Exercise requirements: Please return all lines from the records below that include the string "screenshot".

[Collected data entries]

::::

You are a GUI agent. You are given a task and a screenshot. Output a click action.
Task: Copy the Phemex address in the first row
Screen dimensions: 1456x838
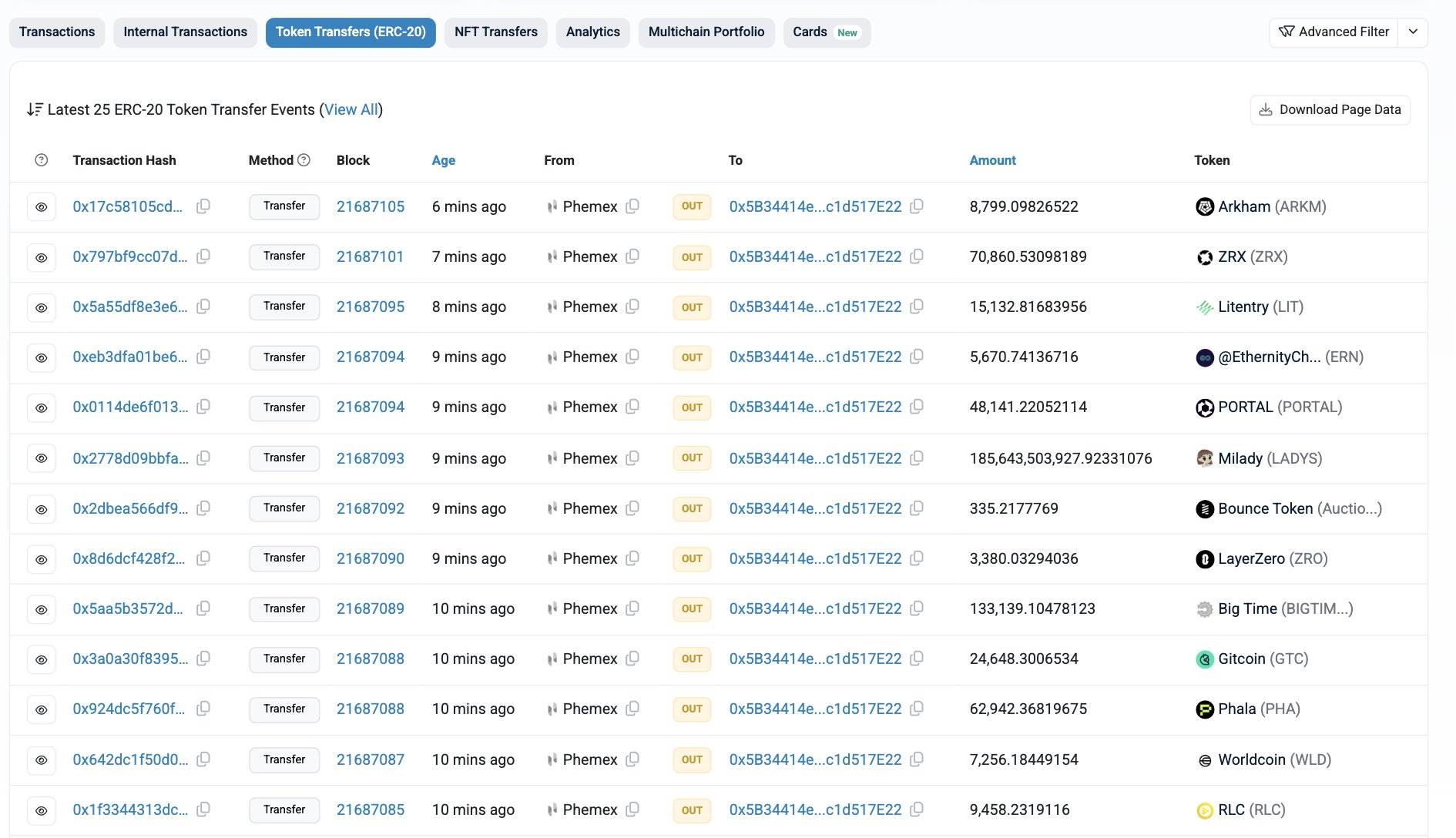(x=632, y=206)
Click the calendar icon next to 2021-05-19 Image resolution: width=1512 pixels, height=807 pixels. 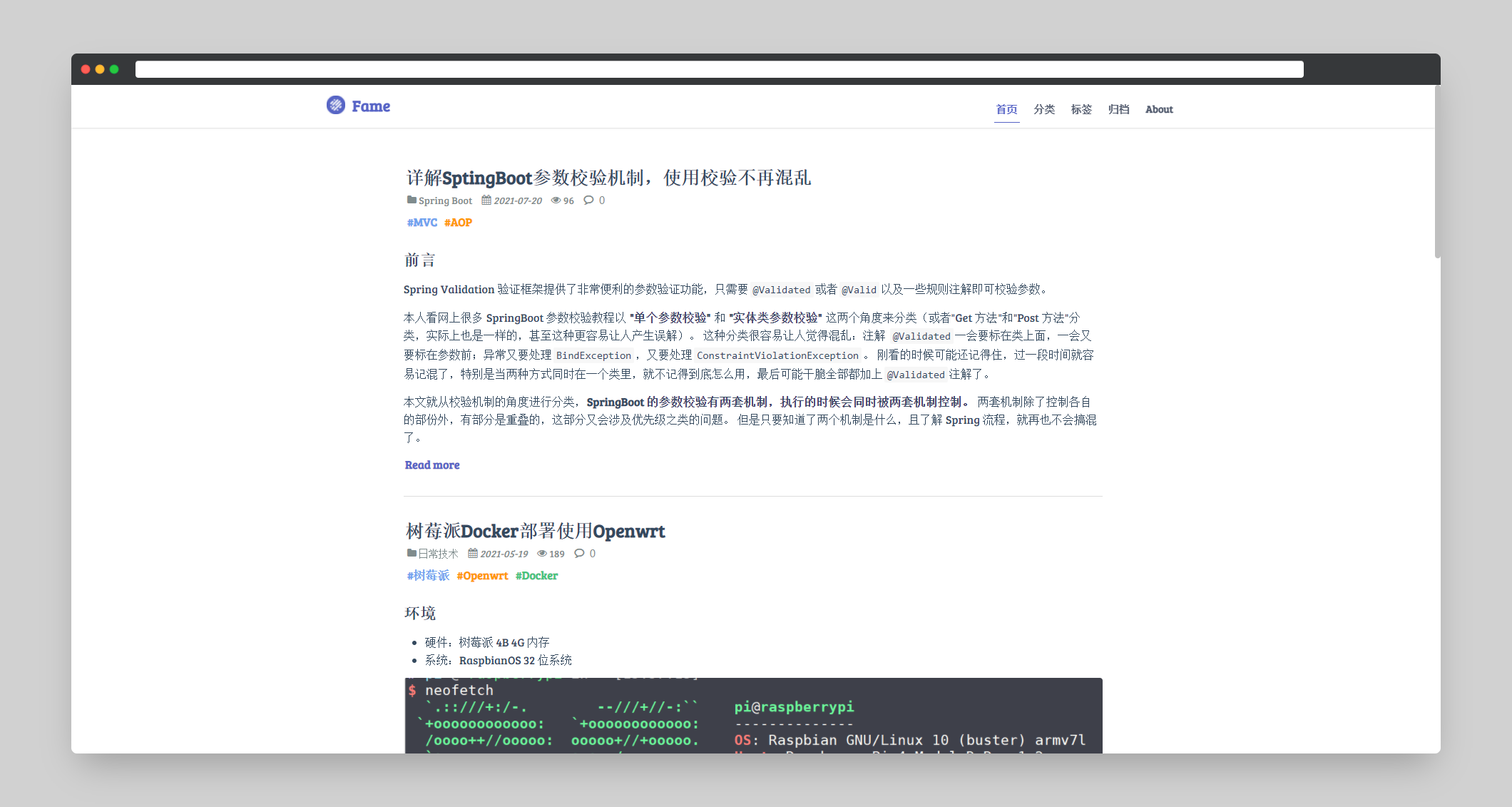tap(473, 554)
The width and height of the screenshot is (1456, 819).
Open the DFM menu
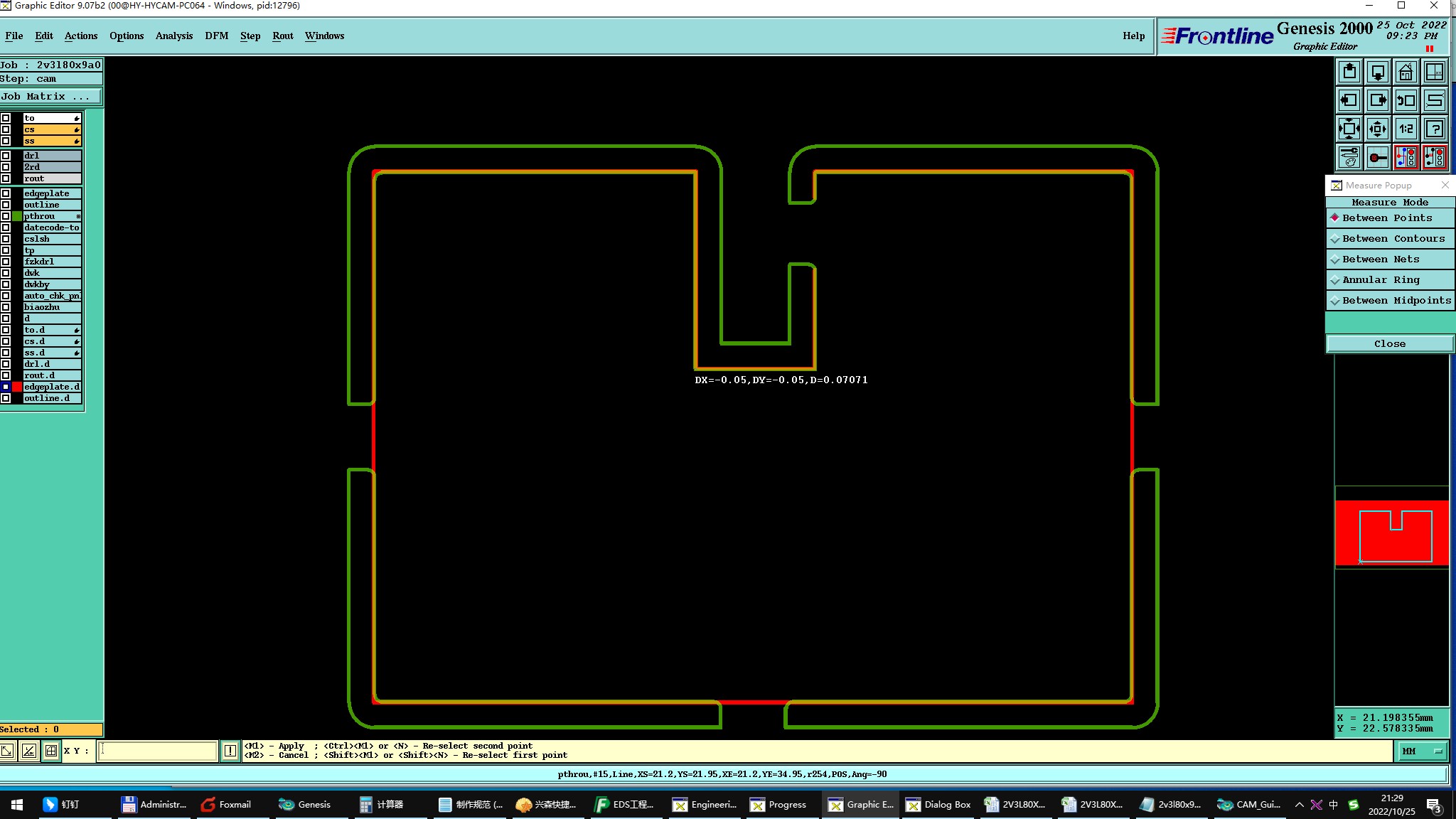pyautogui.click(x=216, y=36)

::::

Answer space:
You are a GUI agent. You are given a task and a screenshot. Output a click action.
The width and height of the screenshot is (1456, 819).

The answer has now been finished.